▽

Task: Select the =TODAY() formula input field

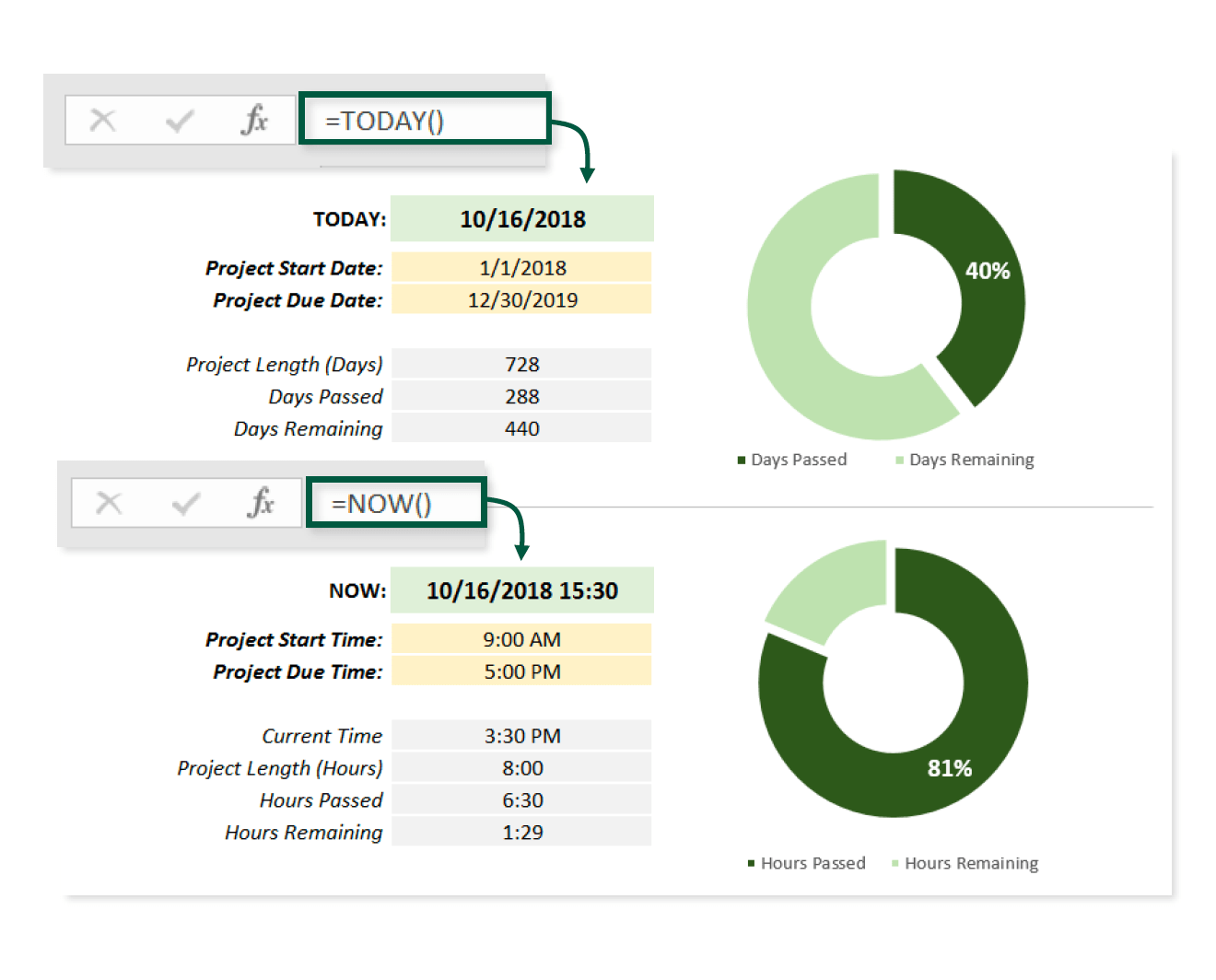Action: coord(424,120)
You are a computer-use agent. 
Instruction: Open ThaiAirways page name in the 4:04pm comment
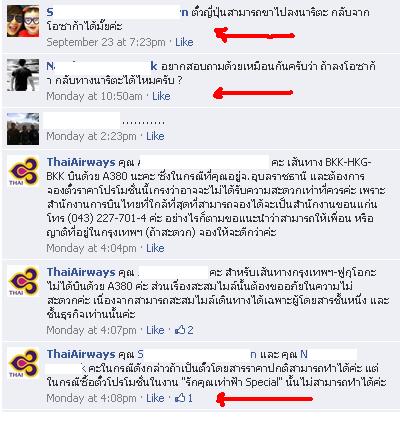point(81,162)
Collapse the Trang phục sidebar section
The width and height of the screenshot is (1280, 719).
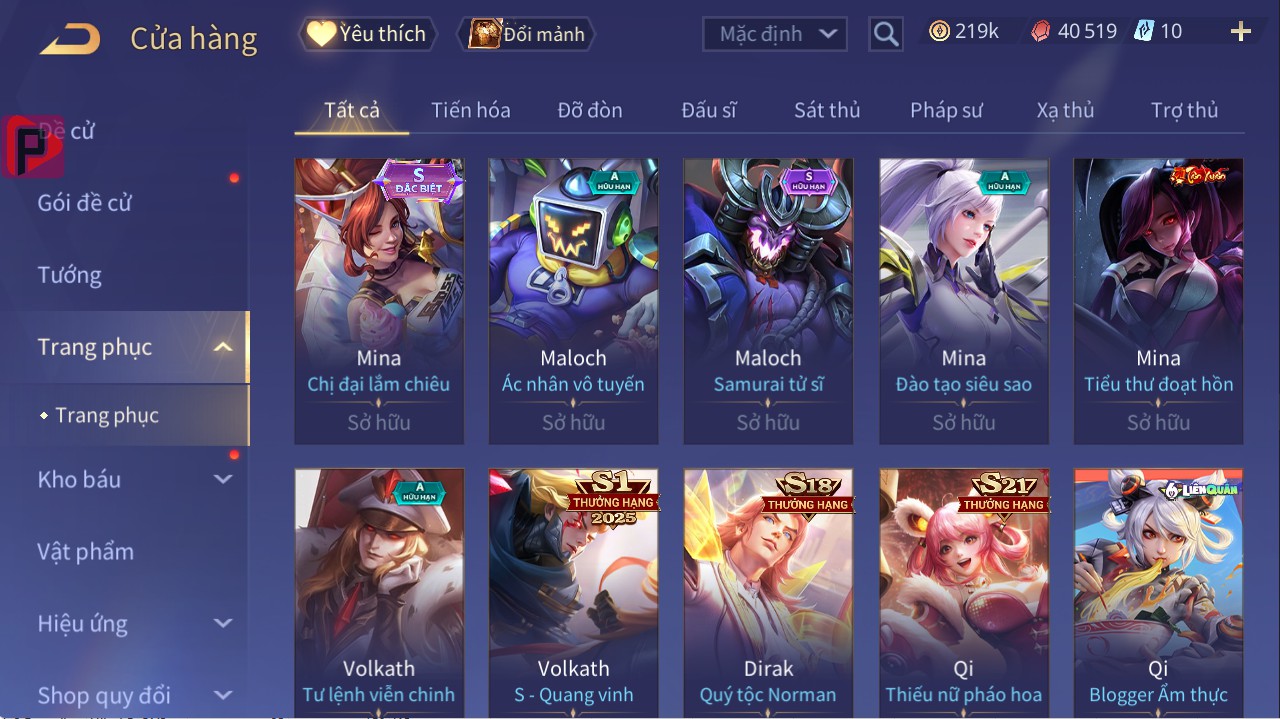(x=224, y=348)
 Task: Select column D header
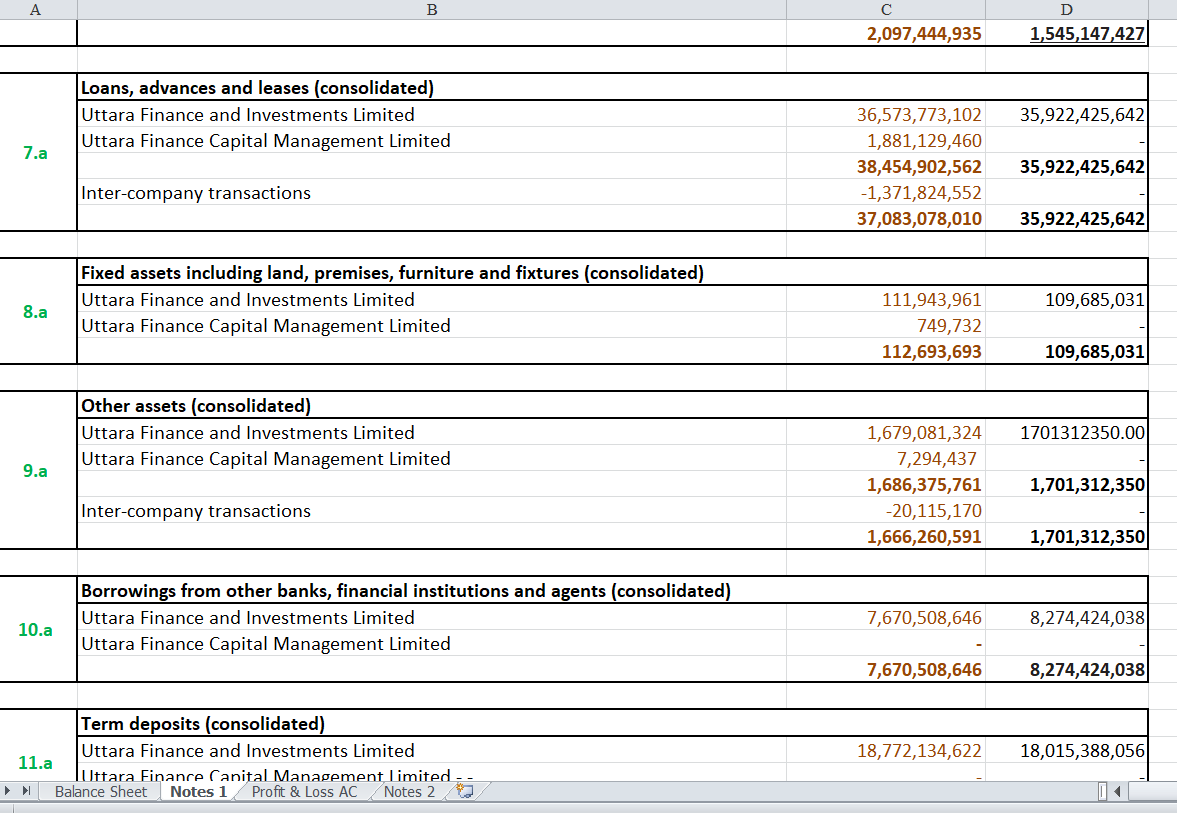[1065, 9]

△

* [Work request]:
Please retype exactly the lines from the one containing "The width and" through the last line of the records, both included, leaving out every picture.

* [Answer for this exercise]:
The width and height of the screenshot is (1280, 719).
(x=224, y=348)
 Task: Select column D header
[1065, 9]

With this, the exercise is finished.